* _Exercise_
Set down all of the data exactly as it appears.

Segment Start: Exercise materials

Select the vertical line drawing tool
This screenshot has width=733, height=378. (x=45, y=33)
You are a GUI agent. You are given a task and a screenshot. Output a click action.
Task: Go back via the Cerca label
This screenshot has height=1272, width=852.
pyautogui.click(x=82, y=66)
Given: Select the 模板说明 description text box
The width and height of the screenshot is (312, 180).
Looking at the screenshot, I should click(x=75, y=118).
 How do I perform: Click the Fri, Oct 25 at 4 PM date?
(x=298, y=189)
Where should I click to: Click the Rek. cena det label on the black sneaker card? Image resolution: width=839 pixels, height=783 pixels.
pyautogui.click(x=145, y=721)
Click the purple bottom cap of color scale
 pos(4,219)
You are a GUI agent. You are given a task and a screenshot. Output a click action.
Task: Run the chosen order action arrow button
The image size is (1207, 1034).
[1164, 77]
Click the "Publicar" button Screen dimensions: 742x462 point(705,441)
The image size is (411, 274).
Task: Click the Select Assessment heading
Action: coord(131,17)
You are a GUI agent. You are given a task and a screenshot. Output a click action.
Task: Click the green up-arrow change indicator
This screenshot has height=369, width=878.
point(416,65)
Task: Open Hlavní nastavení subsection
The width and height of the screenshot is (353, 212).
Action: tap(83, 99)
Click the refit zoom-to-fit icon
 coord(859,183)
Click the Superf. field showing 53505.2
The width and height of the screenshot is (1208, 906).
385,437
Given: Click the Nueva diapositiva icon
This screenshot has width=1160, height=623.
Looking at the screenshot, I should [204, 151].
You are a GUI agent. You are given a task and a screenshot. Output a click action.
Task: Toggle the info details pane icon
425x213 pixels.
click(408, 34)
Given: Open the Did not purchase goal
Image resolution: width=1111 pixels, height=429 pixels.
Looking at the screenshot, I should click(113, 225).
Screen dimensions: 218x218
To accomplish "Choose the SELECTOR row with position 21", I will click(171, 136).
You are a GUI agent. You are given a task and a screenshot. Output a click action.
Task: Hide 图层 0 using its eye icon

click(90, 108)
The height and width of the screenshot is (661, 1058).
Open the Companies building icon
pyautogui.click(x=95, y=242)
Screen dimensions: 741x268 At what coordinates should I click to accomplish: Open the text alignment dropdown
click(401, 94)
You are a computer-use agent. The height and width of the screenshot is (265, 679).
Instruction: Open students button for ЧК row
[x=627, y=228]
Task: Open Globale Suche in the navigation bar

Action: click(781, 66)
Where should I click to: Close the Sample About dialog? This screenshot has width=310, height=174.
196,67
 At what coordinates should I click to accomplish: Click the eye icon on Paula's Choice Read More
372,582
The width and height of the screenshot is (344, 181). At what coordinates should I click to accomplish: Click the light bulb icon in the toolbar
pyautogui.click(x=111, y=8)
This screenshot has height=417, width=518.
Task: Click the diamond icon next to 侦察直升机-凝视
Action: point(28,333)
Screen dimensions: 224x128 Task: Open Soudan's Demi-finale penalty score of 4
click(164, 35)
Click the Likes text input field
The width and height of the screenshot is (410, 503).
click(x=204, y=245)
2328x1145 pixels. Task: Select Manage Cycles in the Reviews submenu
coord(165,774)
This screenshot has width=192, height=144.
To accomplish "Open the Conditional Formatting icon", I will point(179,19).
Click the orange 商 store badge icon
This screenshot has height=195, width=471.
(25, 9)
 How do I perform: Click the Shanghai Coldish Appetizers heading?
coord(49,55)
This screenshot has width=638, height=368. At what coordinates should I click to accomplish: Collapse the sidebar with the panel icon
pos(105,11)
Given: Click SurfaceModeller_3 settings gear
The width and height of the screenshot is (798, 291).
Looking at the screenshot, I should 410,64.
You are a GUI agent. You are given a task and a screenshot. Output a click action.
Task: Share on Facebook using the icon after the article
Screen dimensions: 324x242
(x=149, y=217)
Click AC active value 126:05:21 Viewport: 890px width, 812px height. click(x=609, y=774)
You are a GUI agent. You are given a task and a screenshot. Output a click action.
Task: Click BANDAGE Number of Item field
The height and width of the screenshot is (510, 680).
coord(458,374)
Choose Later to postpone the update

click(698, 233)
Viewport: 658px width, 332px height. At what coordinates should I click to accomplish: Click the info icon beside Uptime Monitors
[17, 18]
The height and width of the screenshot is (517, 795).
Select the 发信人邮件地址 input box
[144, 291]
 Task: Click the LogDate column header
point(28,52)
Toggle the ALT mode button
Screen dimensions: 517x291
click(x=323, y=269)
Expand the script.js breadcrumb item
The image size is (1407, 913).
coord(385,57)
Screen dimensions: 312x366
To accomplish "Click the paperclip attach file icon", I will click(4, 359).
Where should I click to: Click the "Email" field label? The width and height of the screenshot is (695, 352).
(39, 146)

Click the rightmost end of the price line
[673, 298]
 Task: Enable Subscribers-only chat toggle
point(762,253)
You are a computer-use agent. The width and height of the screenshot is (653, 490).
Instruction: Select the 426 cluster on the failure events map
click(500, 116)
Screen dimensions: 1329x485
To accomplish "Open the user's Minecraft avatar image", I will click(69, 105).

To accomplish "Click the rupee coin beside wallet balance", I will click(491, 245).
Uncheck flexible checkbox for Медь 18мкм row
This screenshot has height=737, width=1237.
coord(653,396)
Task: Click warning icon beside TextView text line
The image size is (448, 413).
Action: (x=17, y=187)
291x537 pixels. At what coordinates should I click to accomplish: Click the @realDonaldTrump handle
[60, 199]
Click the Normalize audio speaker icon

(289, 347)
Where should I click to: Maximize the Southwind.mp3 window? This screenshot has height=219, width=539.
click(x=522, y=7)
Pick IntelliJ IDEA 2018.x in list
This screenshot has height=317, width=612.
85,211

Segment End: Exercise materials

* _Task output_
Select the vertical line drawing tool
This screenshot has width=733, height=378. (x=45, y=33)
You are a GUI agent. You are given a task and a screenshot. Output a click action.
Task: Go back via the Cerca label
This screenshot has height=1272, width=852.
pyautogui.click(x=82, y=66)
Given: Select the 模板说明 description text box
The width and height of the screenshot is (312, 180).
Looking at the screenshot, I should click(x=75, y=118).
 How do I perform: Click the Fri, Oct 25 at 4 PM date?
(x=298, y=189)
Where should I click to: Click the Rek. cena det label on the black sneaker card? Image resolution: width=839 pixels, height=783 pixels.
pyautogui.click(x=145, y=721)
Click the purple bottom cap of color scale
 pos(4,219)
You are a GUI agent. You are given a task and a screenshot. Output a click action.
Task: Run the chosen order action arrow button
The image size is (1207, 1034).
[1164, 77]
Click the "Publicar" button Screen dimensions: 742x462 point(705,441)
The image size is (411, 274).
Task: Click the Select Assessment heading
Action: coord(131,17)
You are a GUI agent. You are given a task and a screenshot. Output a click action.
Task: Click the green up-arrow change indicator
This screenshot has height=369, width=878.
point(416,65)
Task: Open Hlavní nastavení subsection
The width and height of the screenshot is (353, 212).
Action: tap(83, 99)
Click the refit zoom-to-fit icon
 coord(859,183)
Click the Superf. field showing 53505.2
The width and height of the screenshot is (1208, 906).
385,437
Given: Click the Nueva diapositiva icon
This screenshot has width=1160, height=623.
Looking at the screenshot, I should [204, 151].
You are a GUI agent. You are given a task and a screenshot. Output a click action.
Task: Toggle the info details pane icon
425x213 pixels.
click(408, 34)
Given: Open the Did not purchase goal
Image resolution: width=1111 pixels, height=429 pixels.
Looking at the screenshot, I should click(113, 225).
Screen dimensions: 218x218
To accomplish "Choose the SELECTOR row with position 21", I will click(171, 136).
You are a GUI agent. You are given a task and a screenshot. Output a click action.
Task: Hide 图层 0 using its eye icon

click(90, 108)
The height and width of the screenshot is (661, 1058).
Open the Companies building icon
pyautogui.click(x=95, y=242)
Screen dimensions: 741x268 At what coordinates should I click to accomplish: Open the text alignment dropdown
click(401, 94)
You are a computer-use agent. The height and width of the screenshot is (265, 679).
Instruction: Open students button for ЧК row
[x=627, y=228]
Task: Open Globale Suche in the navigation bar

Action: click(781, 66)
Where should I click to: Close the Sample About dialog? This screenshot has width=310, height=174.
196,67
 At what coordinates should I click to accomplish: Click the eye icon on Paula's Choice Read More
372,582
The width and height of the screenshot is (344, 181). At what coordinates should I click to accomplish: Click the light bulb icon in the toolbar
pyautogui.click(x=111, y=8)
This screenshot has height=417, width=518.
Task: Click the diamond icon next to 侦察直升机-凝视
Action: point(28,333)
Screen dimensions: 224x128 Task: Open Soudan's Demi-finale penalty score of 4
click(164, 35)
Click the Likes text input field
The width and height of the screenshot is (410, 503).
click(x=204, y=245)
2328x1145 pixels. Task: Select Manage Cycles in the Reviews submenu
coord(165,774)
This screenshot has width=192, height=144.
To accomplish "Open the Conditional Formatting icon", I will point(179,19).
Click the orange 商 store badge icon
This screenshot has height=195, width=471.
(25, 9)
 How do I perform: Click the Shanghai Coldish Appetizers heading?
coord(49,55)
This screenshot has width=638, height=368. At what coordinates should I click to accomplish: Collapse the sidebar with the panel icon
pos(105,11)
Given: Click SurfaceModeller_3 settings gear
The width and height of the screenshot is (798, 291).
Looking at the screenshot, I should 410,64.
You are a GUI agent. You are given a task and a screenshot. Output a click action.
Task: Share on Facebook using the icon after the article
Screen dimensions: 324x242
(x=149, y=217)
Click AC active value 126:05:21 Viewport: 890px width, 812px height. click(x=609, y=774)
You are a GUI agent. You are given a task and a screenshot. Output a click action.
Task: Click BANDAGE Number of Item field
The height and width of the screenshot is (510, 680).
coord(458,374)
Choose Later to postpone the update

click(698, 233)
Viewport: 658px width, 332px height. At what coordinates should I click to accomplish: Click the info icon beside Uptime Monitors
[17, 18]
The height and width of the screenshot is (517, 795).
Select the 发信人邮件地址 input box
[144, 291]
 Task: Click the LogDate column header
point(28,52)
Toggle the ALT mode button
Screen dimensions: 517x291
click(x=323, y=269)
Expand the script.js breadcrumb item
The image size is (1407, 913).
coord(385,57)
Screen dimensions: 312x366
To accomplish "Click the paperclip attach file icon", I will click(4, 359).
Where should I click to: Click the "Email" field label? The width and height of the screenshot is (695, 352).
(39, 146)

Click the rightmost end of the price line
[673, 298]
 Task: Enable Subscribers-only chat toggle
point(762,253)
You are a computer-use agent. The width and height of the screenshot is (653, 490).
Instruction: Select the 426 cluster on the failure events map
click(500, 116)
Screen dimensions: 1329x485
To accomplish "Open the user's Minecraft avatar image", I will click(69, 105).

To accomplish "Click the rupee coin beside wallet balance", I will click(491, 245).
Uncheck flexible checkbox for Медь 18мкм row
This screenshot has height=737, width=1237.
coord(653,396)
Task: Click warning icon beside TextView text line
The image size is (448, 413).
Action: (x=17, y=187)
291x537 pixels. At what coordinates should I click to accomplish: Click the @realDonaldTrump handle
[60, 199]
Click the Normalize audio speaker icon

(289, 347)
Where should I click to: Maximize the Southwind.mp3 window? This screenshot has height=219, width=539.
click(x=522, y=7)
Pick IntelliJ IDEA 2018.x in list
This screenshot has height=317, width=612.
85,211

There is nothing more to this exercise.